Potential limitations of this study include reliability and validity of the estimation of average food intakes which were based on the relatively limited number of food items (168 items, which is moderately long for an FFQ). As with other case–control studies, recall bias is possible. In case–control studies, there is the possibility that cases may recall their diets differently after UC diagnosis (3234). However, recall bias is minimized by interviewing patients within six months of diagnosis and standardizing the interview protocol. Also, using the same clinic controls and administering validated FFQs by trained interviewers might have further reduced the recall bias and improved the comparability of information between cases and controls. As in most case–control studies, selection bias also is possible. Among the possible limitations of the present study is the use of the same clinic controls, who may have different dietary habits and lifestyle when compared with the general population (i.e., they may have modified their diets due to gastrointestinal symptoms). Furthermore, we are not entirely able to rule out residual confounding due to imprecise measurement or the omission of important covariates (35, 36). We know that such estimates may be plagued by disease-independent response sets, such as social approval and social desirability (3739). These were not measured in the study, nor do we know how they would function in Iranian culture. Another limitation is the non-availability of inflammatory markers to validate DII with in this study. These might have shed additional light on the etiology of UC, which is an autoimmune disorder.
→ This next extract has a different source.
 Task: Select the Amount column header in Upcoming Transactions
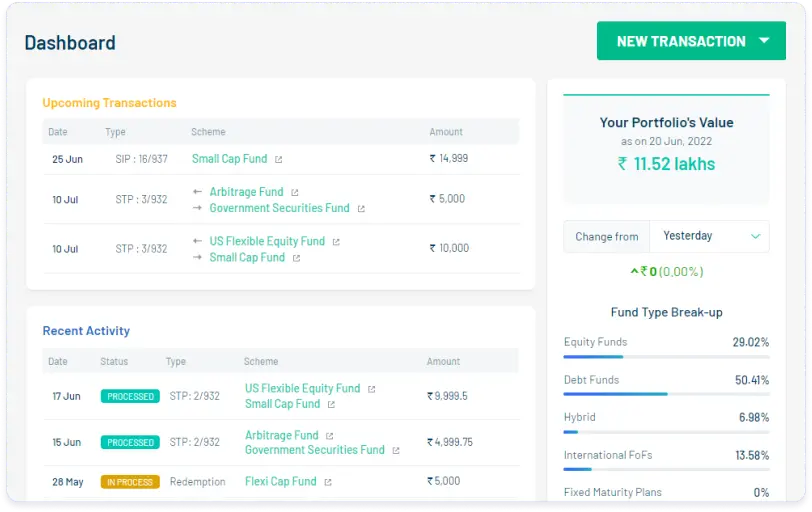[446, 132]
As with many diseases, ulcerative colitis has a complicated, non-linear, natural history that does not lend itself easily to epidemiologic study. As an autoimmune disorder UC goes through periods of heightened inflammatory activity followed by periods of remission. The inability to account for this kind of pattern is exacerbated by the fact that this is a case-control study. Clearly, it was not possible to conduct repeat assessments of either diet or UC over a long enough period of time to determine the impact of diet on this process. This would require an entirely different, and much more expensive, study design.
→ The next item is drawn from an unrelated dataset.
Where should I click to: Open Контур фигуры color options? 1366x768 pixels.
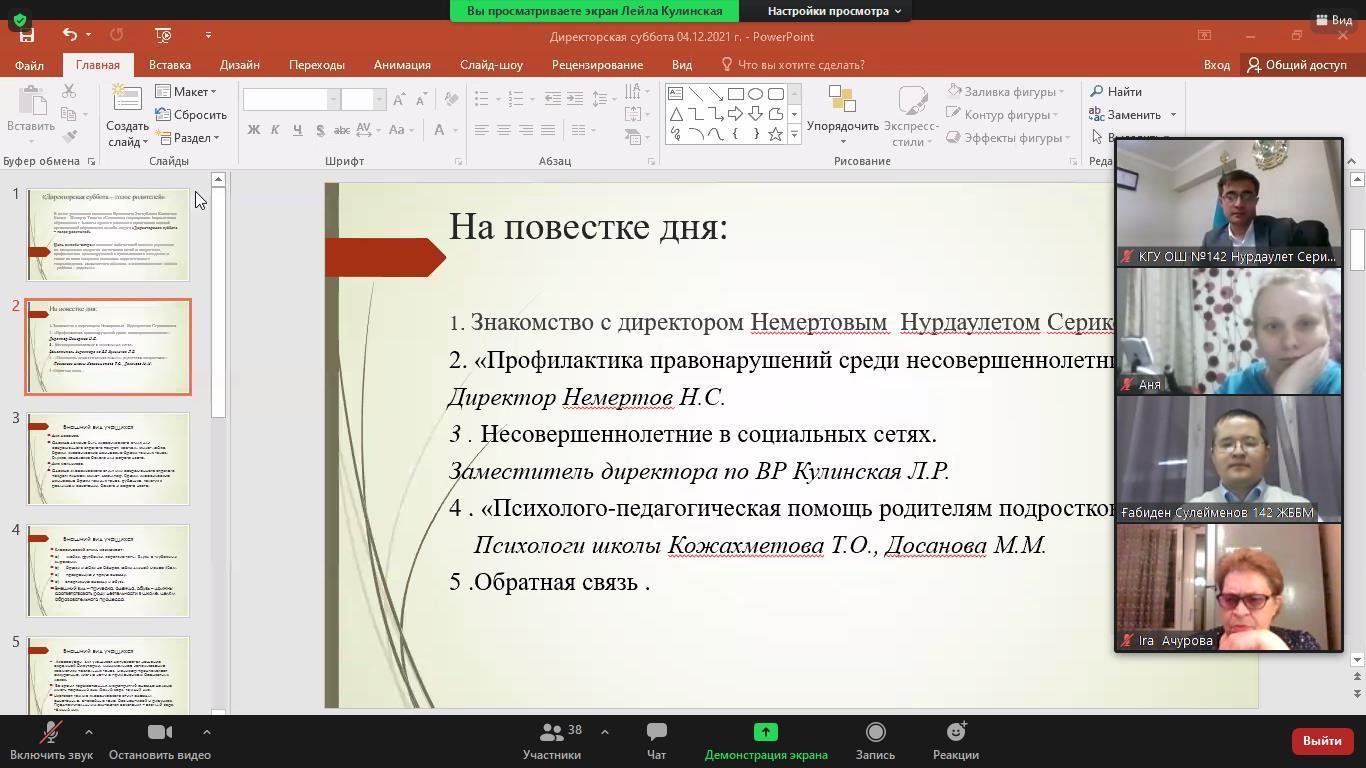pos(1006,114)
Despite potential weaknesses, there are several strengths that should be considered in evaluating our study. An important strength is the high participation rate (>95%) of individuals in our research. This might be of particular importance because food intakes are often associated with factors such as BMI, smoking and socioeconomic status that are, in turn, related to response. Besides, where economic resources have been severely limited, food intake is closely linked to income, so that even small economic inequalities directly influence the diet. This might increase dietary differences across the population

In conclusion, we found that subjects who consumed a more pro-inflammatory diet were at increased risk of UC compared to those who consumed a more anti-inflammatory diet. Thus, encouraging intake of more anti-inflammatory dietary factors, such as plant-based foods rich in fiber and phytochemicals, and reducing intake of pro-inflammatory factors, such as fried or processed foods rich in saturated fat or trans-fatty acids, appears to be a good strategy for reducing risk of UC. However, more studies have to be conducted to replicate these results and this association has to be explored in studies with multiple assessments of diet and UC status.

Acknowledgments

We are grateful to all field investigators, staff and participants in the present study. This study was supported by a grant from National Nutrition and Food Technology Research Institute, Shahid Beheshti University of Medical Sciences, Tehran, IRAN. . Drs. Shivappa and Hébert were supported by grant number R44DK103377 from the United States National Institute of Diabetes and Digestive and Kidney Diseases.

Footnotes

Disclosure: Dr. James R. Hébert owns controlling interest in Connecting Health Innovations LLC (CHI), a company planning to license the right to his invention of the dietary inflammatory index (DII) from the University of South Carolina in order to develop computer and smart phone applications for patient counseling and dietary intervention in clinical settings. Dr. Nitin Shivappa is an employee of CHI.

Conflicts: All authors declare no conflict of interest.